◆ **Task to complete**
From the first line to the last, copy the listing exactly and omit the pictures.

◆ **Provided data**
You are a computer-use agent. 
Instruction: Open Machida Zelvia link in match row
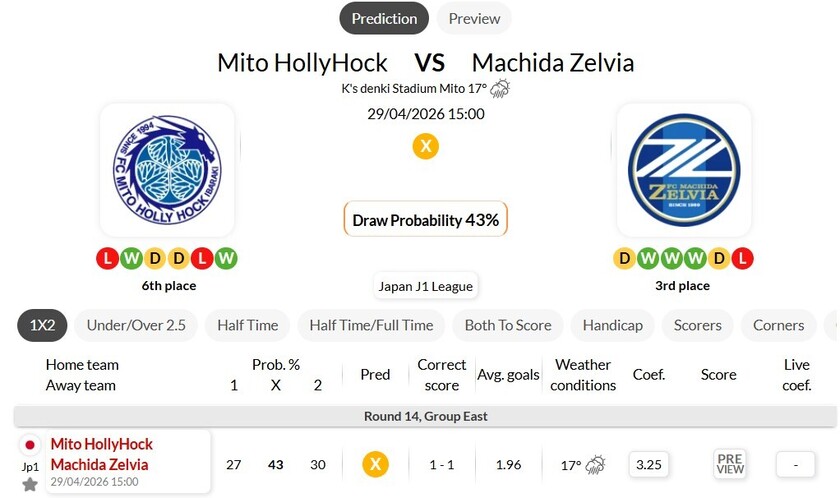(99, 464)
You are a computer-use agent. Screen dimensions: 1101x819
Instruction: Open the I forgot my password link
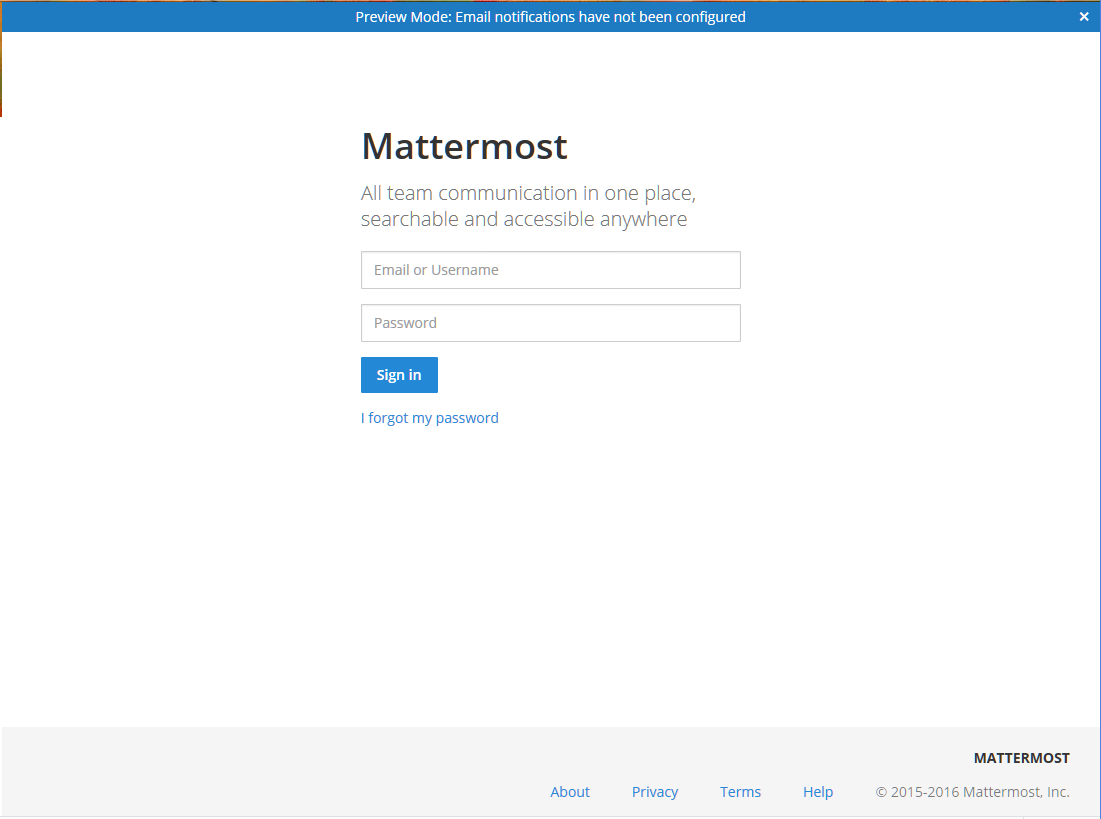point(429,417)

◆ **Output of the task**
You are a computer-use agent. 
Instruction: Open Machida Zelvia link in match row
(99, 464)
You are a computer-use agent. Screen dimensions: 1101x819
Instruction: Open the I forgot my password link
point(429,417)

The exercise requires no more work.